When a child wants "things" from chocolate to toys, what they really want is most often your undivided attention. If you calmly give that and talk about it, the thing is always secondary.
Sometimes the child needs to test the boundaries and find out who has the power and that you as a parent are still "the boss". This is normal behaviour as difficult as it can sometimes be. Being comfortable when you have the power, when it is equal and when you don't makes conflict happen much less often and much easier to resolve.

Change direction.

If you are banging your head into a brick wall, stop.
A change is as good as a rest. If nagging, fighting, talking and tears haven't worked, odds are pushing harder isn't going to fix it. I think I suck at maths (I am however amazing with money) so no amount of working at it is going to fix it for me because I am dyscalculic (dyslexic with numbers). I can do basic maths and I understand many of the mathematics concepts I just can't DO them. My daughter is way ahead of me in maths.If I had spent all my time just on maths I would have believed I was the thickest person who lived. Instead I was able to focus on music, dance, painting, singing. I learned a lot about maths from music, weird as that sounds because of the rhythm and tempos. I could feel it in my body.
When we stop pushing so hard in the wrong direction a better direction happens. If it is a struggle change direction. Let it go, if only for a while. I have watch friends who haven't really "deschooledd" fight with their kid all day long. They don't see that in a very real way the child has PTSD. That pushing and pushing for the kid to be x then they are y just damages the kid even more.
Yes sometimes we have to shove them from the nest so they can fly. Yes sometimes we have to show them risk is important, or doing things we might find uncomfortable. Or that hard work has a pay off.
It is the adaptable who survive.

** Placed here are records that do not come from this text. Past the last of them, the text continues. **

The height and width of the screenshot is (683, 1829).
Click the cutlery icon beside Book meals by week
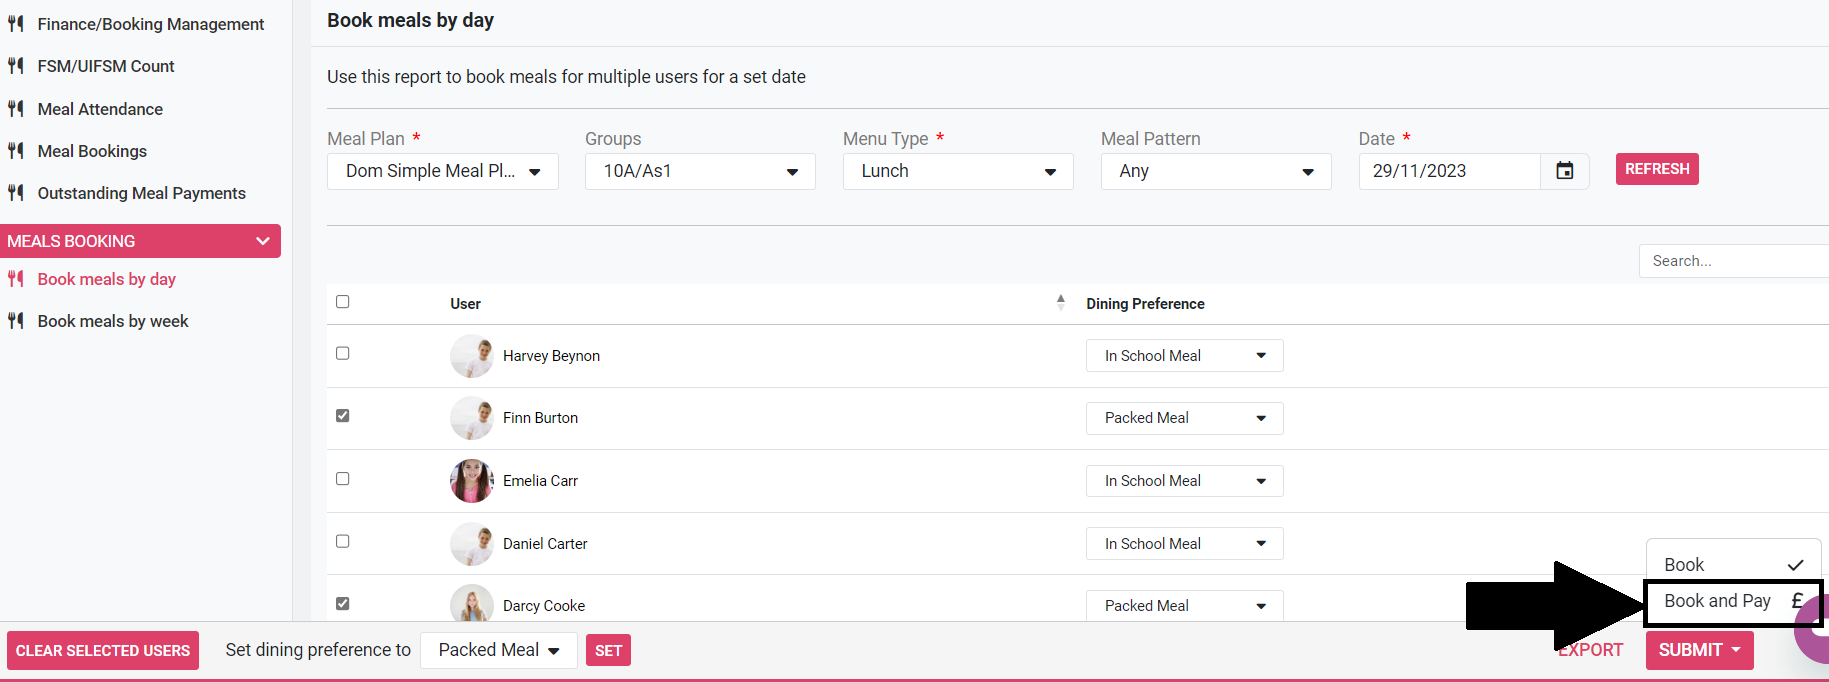pyautogui.click(x=16, y=321)
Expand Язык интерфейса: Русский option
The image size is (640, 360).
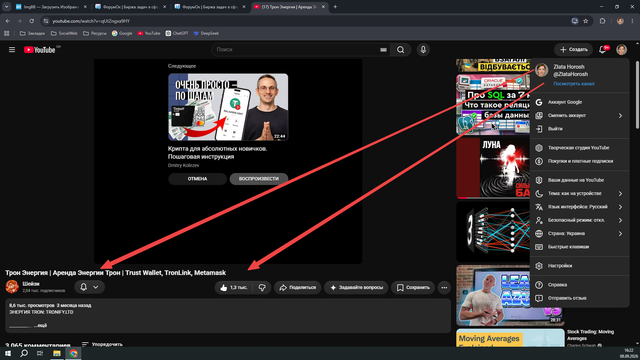579,207
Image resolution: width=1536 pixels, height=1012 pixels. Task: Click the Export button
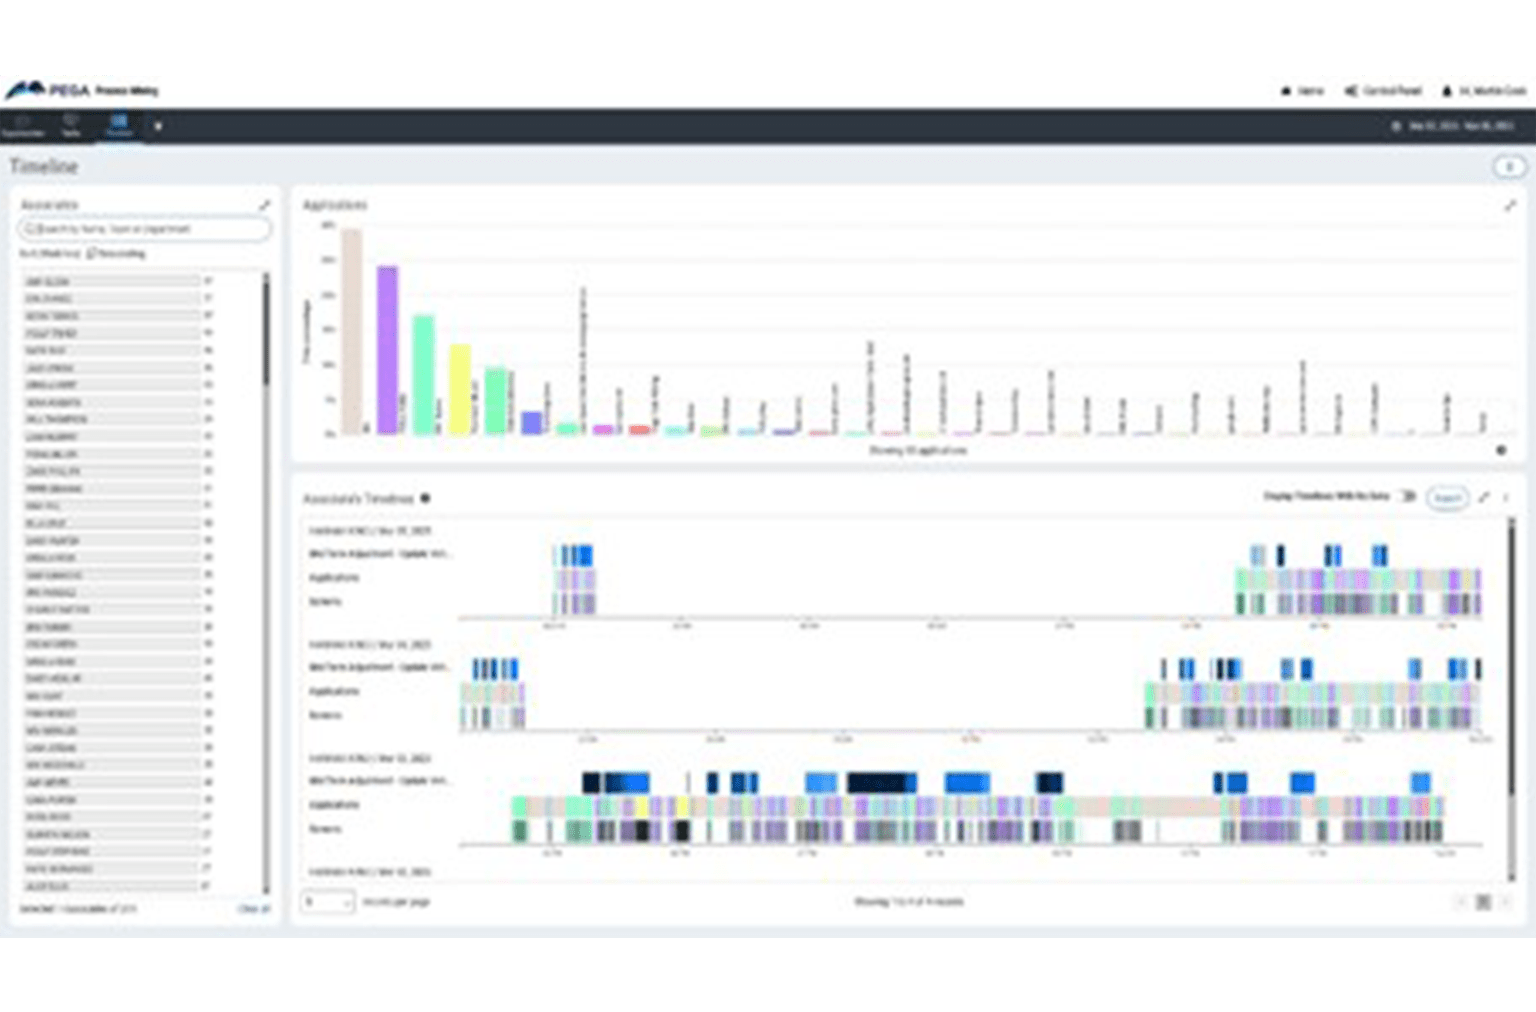point(1447,498)
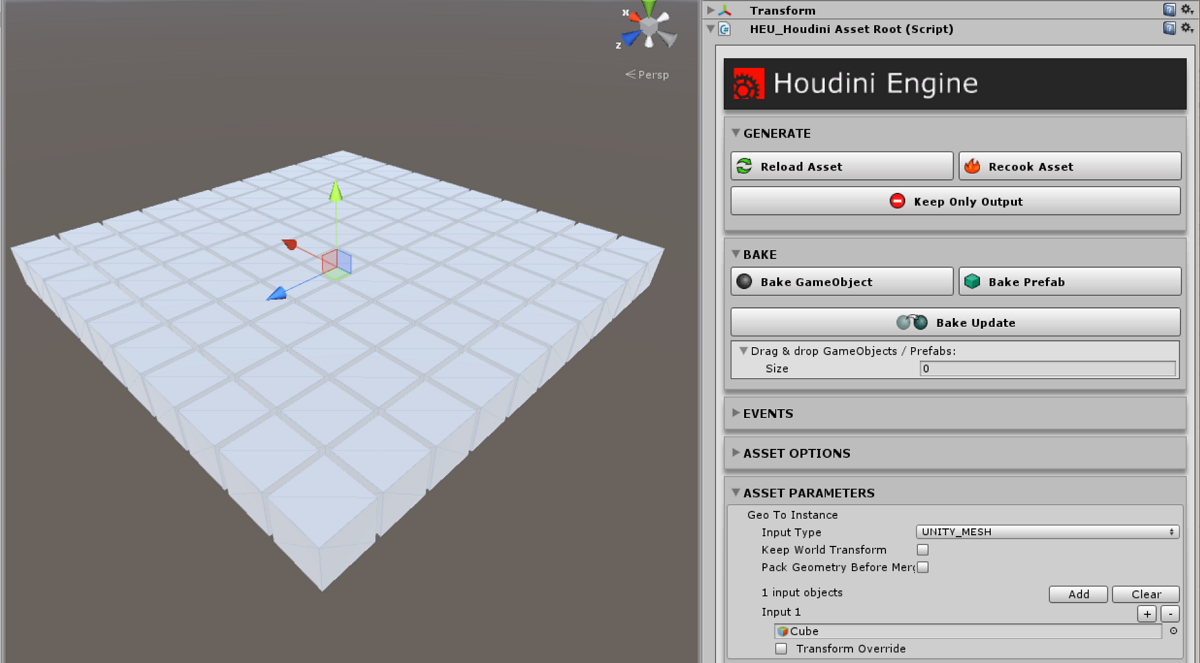
Task: Click the Recook Asset button
Action: click(1069, 166)
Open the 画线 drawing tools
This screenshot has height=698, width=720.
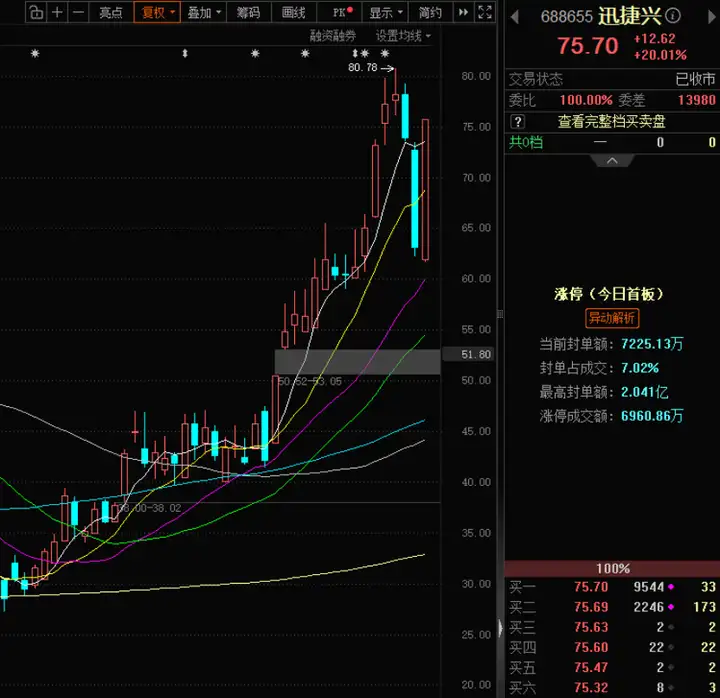click(x=293, y=12)
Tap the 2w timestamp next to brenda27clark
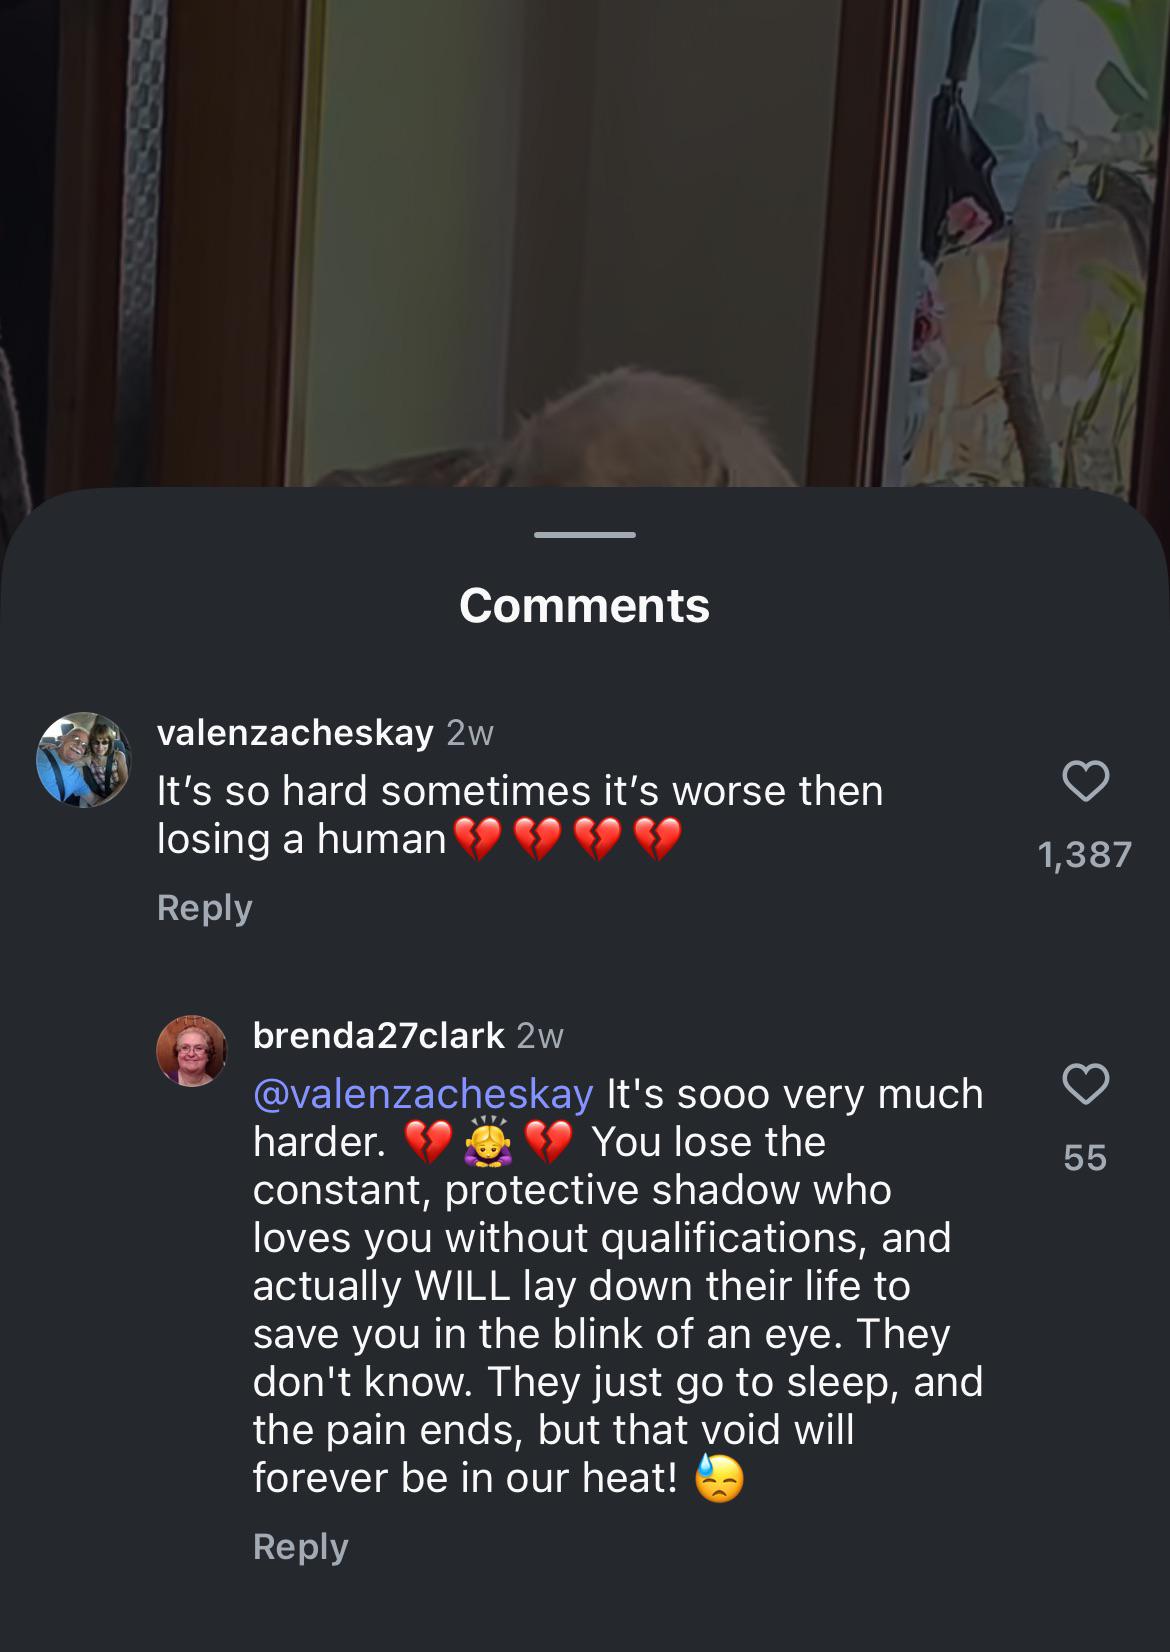 point(540,1037)
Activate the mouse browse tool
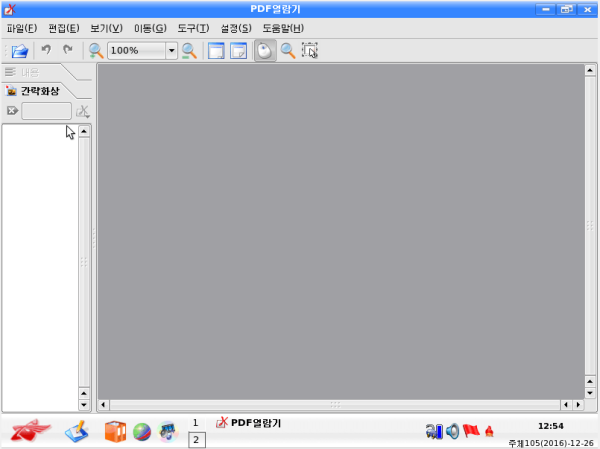 264,51
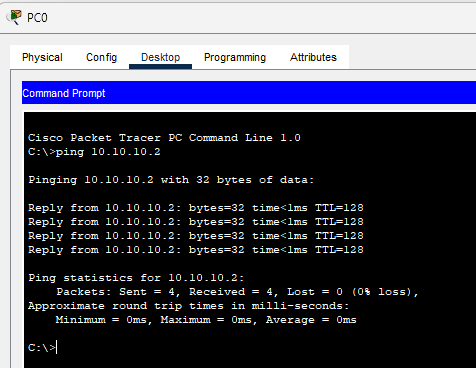Click the 'Minimum = 0ms, Maximum = 0ms' line
Image resolution: width=476 pixels, height=368 pixels.
[206, 320]
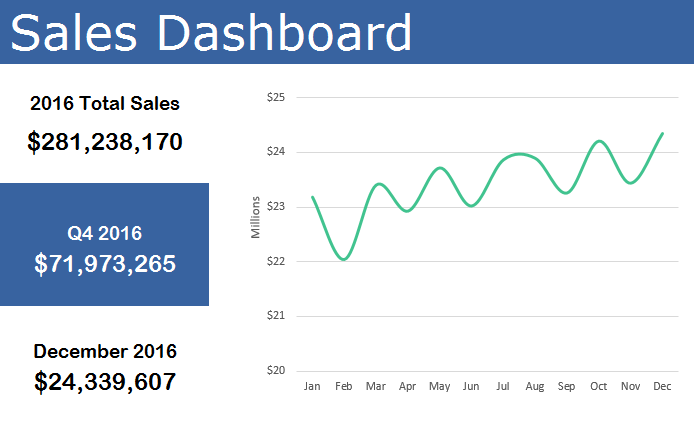This screenshot has height=421, width=696.
Task: Click the May peak on sales line
Action: tap(440, 168)
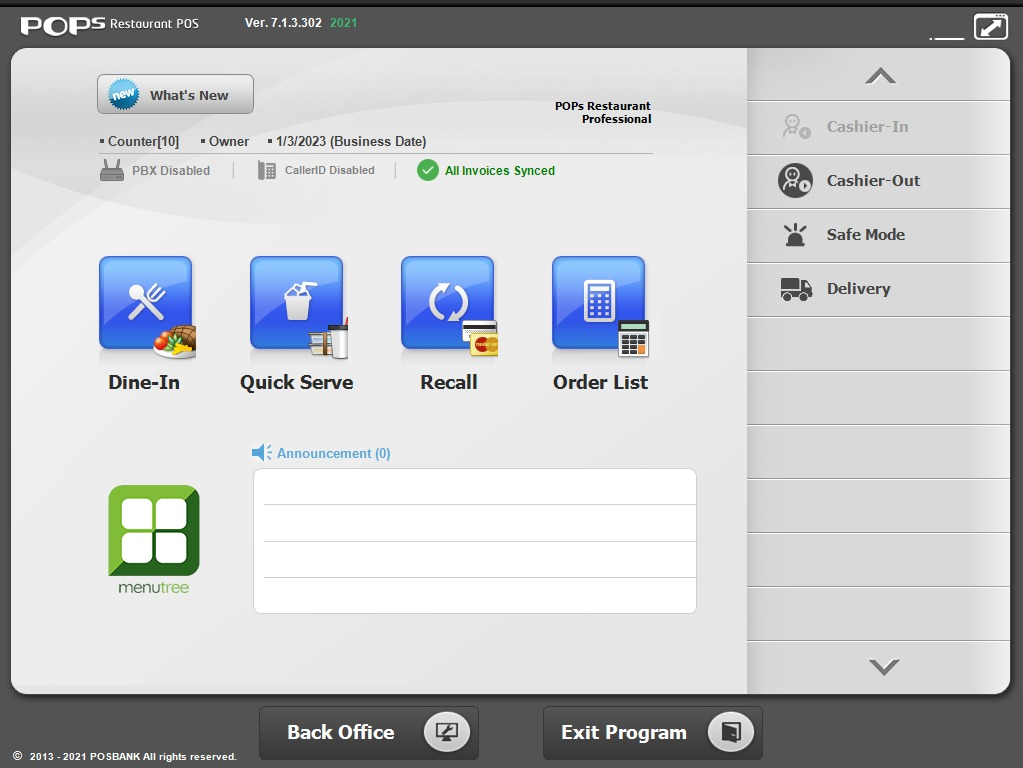1023x768 pixels.
Task: Click the Announcement speaker icon
Action: [x=262, y=453]
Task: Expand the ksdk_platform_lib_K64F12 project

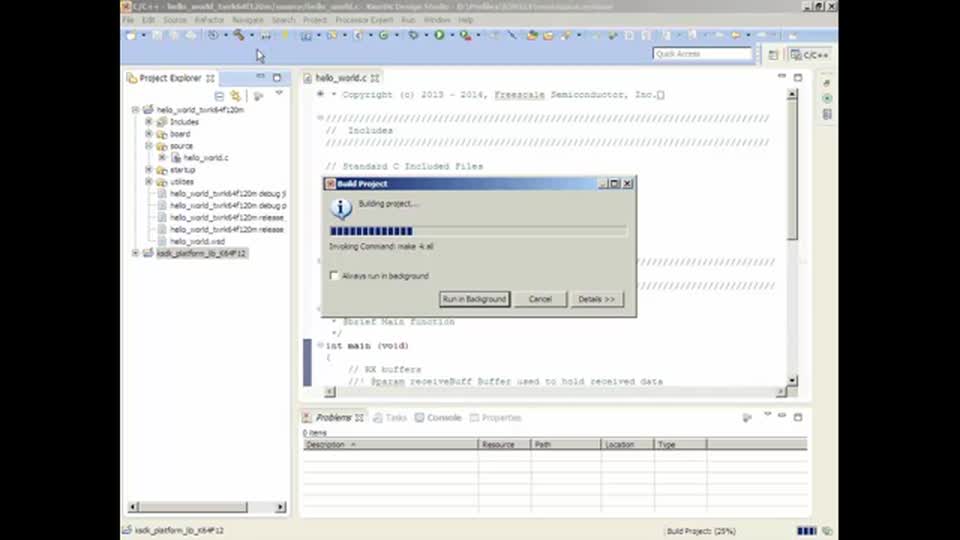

Not the strongest, or the smartest, but those who can accept change. 
If the situation isn't changing, change your perspective, try something else.

Time

In ten years time would this fight seem important? How about five years? A year from now? This is it. This is your life and your kid/s childhood. This is what they will remember (in their bones if not their minds) when they wonder if they should call you as an adult. What happens now, today in all the petty conflict, would it matter if they were sick, or dying? Or if you were sick?
As a parent you can't always be a "nice" person (comes with the job) but this childhood is fleeting. It is such a short dream. Do you really want to spend it yelling and fussing? We remember all the bad things said to us and remember only a few of the good things. How many words will be remembered? How much time are you going to invest in conflict, and how much in joy and happiness?
You choose.


Have a laugh

This is the reason I am still married and have not murdered my husband (15 years). Maybe I am sat with candles and incense listening to peaceful music in meditation position and he just comes and starts talking at me (clearly I am doing "nothing") and I get mad enough at him to rip his dumb face off. Then he says something, sometimes even in a silly voice and I am laughing instead of yelling. All that rage gone! Poof! 
If I am struggling I might watch some comedy on Youtube or something. Something to make me laugh. Doing fun and silly stuff is important for adults. A sense of humor can lift you from the depths of self pity and despair. 

Home education is too important to take too seriously.